The former Frederick County state senator announced his plans Saturday in a leter to the state party's central committee. Mooney said "it is time for me to pursue other ventures."
The anouncement comes after a grueling election year in which Maryland Republicans -- in addition to absorbing an expected shellacking in the presidential race -- lost one of their two remaining congressional seats and saw three party-supported referendum efforts go down to defeat.
Mooney is expected to remain in his unpaid, part-time post until March 1 to allow for an orderly transition. His successor will be chosen at the party's spring convention April 20. In the interim, party Vice Chairwoman Diana Waterman will serve as chair.
David Ferguson, the party's salaried executive director, said he will remain on the job after Mooney steps down.
Mooney, a staunch conservative known for his fire-breathing fund-raising letters, has been a fixture on the Maryland Republican scene since 1998. That year he came out of political obscurity to defeat veteran moderate GOP Sen. Jack Derr in the party primary. He served three terms before being narrowly beaten by Democrat Ronald N. Young in 2010.
He wasn't off the stage long, winning a four-year term as party chairman about a month later. After last year's election, in the weeks leading up to the December Republican state convention in Howard County, there were rumblings of discontent over Mooney's leadership, but nobody mounted a overt challenge to his continuance in that post.

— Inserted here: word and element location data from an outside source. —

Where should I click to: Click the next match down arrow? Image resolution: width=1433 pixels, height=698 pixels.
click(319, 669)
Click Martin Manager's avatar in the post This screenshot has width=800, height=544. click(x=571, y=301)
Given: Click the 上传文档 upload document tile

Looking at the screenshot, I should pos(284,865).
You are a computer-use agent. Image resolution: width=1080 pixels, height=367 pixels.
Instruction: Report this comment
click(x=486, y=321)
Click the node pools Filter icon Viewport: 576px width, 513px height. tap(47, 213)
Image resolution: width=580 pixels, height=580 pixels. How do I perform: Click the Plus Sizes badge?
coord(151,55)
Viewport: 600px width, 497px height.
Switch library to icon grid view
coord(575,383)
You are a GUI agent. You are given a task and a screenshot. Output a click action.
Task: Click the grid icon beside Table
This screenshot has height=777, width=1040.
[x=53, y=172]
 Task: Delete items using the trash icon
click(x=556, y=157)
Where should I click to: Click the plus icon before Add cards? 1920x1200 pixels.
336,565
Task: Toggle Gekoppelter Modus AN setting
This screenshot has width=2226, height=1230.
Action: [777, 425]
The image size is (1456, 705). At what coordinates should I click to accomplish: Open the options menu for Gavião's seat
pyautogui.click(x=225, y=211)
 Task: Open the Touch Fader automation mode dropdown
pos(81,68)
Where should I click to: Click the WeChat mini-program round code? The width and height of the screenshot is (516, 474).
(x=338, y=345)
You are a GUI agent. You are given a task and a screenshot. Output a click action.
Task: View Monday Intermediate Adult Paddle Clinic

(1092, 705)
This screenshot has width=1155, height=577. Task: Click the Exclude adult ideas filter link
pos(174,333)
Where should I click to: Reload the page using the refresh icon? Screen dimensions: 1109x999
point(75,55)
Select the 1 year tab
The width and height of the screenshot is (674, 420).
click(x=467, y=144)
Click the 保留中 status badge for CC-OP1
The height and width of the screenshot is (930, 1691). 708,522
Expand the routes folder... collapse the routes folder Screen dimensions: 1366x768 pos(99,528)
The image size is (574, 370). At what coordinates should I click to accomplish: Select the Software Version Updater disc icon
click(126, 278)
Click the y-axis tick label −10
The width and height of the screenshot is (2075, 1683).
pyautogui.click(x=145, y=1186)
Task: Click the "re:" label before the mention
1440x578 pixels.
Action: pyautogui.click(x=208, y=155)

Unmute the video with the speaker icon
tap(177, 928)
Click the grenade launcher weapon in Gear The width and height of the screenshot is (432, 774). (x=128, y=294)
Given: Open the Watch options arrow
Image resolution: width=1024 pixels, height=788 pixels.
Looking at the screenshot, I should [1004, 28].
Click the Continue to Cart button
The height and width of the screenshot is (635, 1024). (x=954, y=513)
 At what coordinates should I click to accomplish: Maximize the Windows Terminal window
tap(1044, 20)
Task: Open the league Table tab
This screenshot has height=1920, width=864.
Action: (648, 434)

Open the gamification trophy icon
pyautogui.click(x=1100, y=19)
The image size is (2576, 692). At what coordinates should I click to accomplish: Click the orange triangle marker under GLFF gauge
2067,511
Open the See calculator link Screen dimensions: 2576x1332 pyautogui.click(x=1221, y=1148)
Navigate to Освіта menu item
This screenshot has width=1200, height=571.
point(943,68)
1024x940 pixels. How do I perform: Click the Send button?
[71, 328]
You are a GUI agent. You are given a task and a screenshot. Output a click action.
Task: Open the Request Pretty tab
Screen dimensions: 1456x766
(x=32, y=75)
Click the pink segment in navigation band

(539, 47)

In his letter, Mooney boasted that the party, despite its electoral reverses, improved its financial stability under his leadership. He said the state party raised $1.1 million last year -- far exceeding expectations.
A party source said that when Mooney was asked Saturday whether his resignation was a signal that he was considering a run against freshman Democratic Rep John Delaney in the Sixth District, the outgoing chairman said he was not closing any doors.
Such a race would be a long shot, however, because Delaney ousted longtime incumbent Republican Roscoe Bartlett by about 20 points in a district redrawn to favor Democrats.